Commenting on the resolution, Israeli Foreign Minister Tzipi Livni said: "Israel has acted, and will continue to act only according to its calculations, in the interest of the security of its citizens and its right to self defense."
Hamas representative in Lebanon Ossama Hamdan also told al-Arabiya TV network that the resolution does not concern the militant group.
"Israel should first abide by the ceasefire," he stressed.
The resolution "stresses the urgency of and calls for an immediate, durable and fully respected cease-fire, leading to the full withdrawal of Israeli forces from Gaza." It expressed "grave concern" at the escalating violence and the deepening humanitarian crisis in Gaza and emphasized the need to open all border crossings and achieve a lasting solution to the Arab-Israeli conflict.
It also calls on U.N. member states "to intensify efforts to provide arrangements and guarantees in Gaza in order to sustain a durable cease-fire and calm, including to prevent illicit trafficking in arms and ammunition and to ensure the sustained re-opening" of border crossings.
In addition, the resolution "condemns all violence and hostilities directed against civilians," calls for "unimpeded" humanitarian access to Gaza, and welcomes the initiative to open "humanitarian corridors."
Egyptian-led diplomatic cease-fire efforts showed no immediate breakthroughs.

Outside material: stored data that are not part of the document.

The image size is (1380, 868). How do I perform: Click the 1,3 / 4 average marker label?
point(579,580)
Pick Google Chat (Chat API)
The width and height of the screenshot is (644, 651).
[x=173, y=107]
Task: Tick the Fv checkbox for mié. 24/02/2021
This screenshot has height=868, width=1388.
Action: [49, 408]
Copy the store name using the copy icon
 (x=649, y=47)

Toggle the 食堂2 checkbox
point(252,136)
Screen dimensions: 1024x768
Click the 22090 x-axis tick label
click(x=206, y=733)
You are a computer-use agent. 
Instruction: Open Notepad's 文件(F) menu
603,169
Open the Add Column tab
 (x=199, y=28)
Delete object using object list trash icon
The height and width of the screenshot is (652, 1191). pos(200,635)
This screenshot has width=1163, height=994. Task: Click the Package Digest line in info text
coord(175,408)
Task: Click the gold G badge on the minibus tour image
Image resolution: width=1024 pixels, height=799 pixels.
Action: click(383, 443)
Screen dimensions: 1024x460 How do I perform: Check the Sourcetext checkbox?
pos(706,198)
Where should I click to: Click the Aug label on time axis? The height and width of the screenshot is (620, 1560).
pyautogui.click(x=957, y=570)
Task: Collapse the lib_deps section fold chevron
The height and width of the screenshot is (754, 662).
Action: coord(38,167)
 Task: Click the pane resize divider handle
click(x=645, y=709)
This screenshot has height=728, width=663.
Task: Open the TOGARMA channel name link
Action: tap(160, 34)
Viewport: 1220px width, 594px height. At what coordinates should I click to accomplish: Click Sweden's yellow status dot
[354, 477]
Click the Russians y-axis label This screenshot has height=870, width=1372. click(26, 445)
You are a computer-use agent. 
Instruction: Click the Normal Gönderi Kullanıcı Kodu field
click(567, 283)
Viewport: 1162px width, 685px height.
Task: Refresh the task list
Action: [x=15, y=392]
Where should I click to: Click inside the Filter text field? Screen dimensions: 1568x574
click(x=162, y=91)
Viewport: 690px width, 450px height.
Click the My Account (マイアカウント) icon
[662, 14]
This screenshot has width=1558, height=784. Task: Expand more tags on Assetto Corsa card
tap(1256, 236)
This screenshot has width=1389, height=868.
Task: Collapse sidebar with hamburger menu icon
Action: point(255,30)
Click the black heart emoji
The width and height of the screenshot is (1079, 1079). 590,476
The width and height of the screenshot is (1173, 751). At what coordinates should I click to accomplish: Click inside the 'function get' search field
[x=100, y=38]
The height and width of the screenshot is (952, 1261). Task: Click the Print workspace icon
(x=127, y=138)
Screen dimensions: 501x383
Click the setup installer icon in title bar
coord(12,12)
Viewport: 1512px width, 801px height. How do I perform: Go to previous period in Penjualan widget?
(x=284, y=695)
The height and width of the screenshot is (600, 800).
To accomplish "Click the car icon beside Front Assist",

Israeli representatives concluded talks in Cairo and returned home, one day after Hamas leaders reviewed the French-Egyptian plan that might offer a role in Gaza to the rival Palestinian Authority.
Israel”s government said Wednesday it viewed the proposal positively, but only if it guaranteed a halt to rocket fire on Israeli territory from Gaza and ensured Hamas cannot rearm. A Hamas official said the group was not ready to either accept or reject the plan.
But Mohammed Nazzal, a member of Hamas” Damascus-based political leadership, said, "We will never raise the white flag. I believe there are going to be fierce battles and the resistance factions will fight house to house, street to street and neighborhood to neighborhood."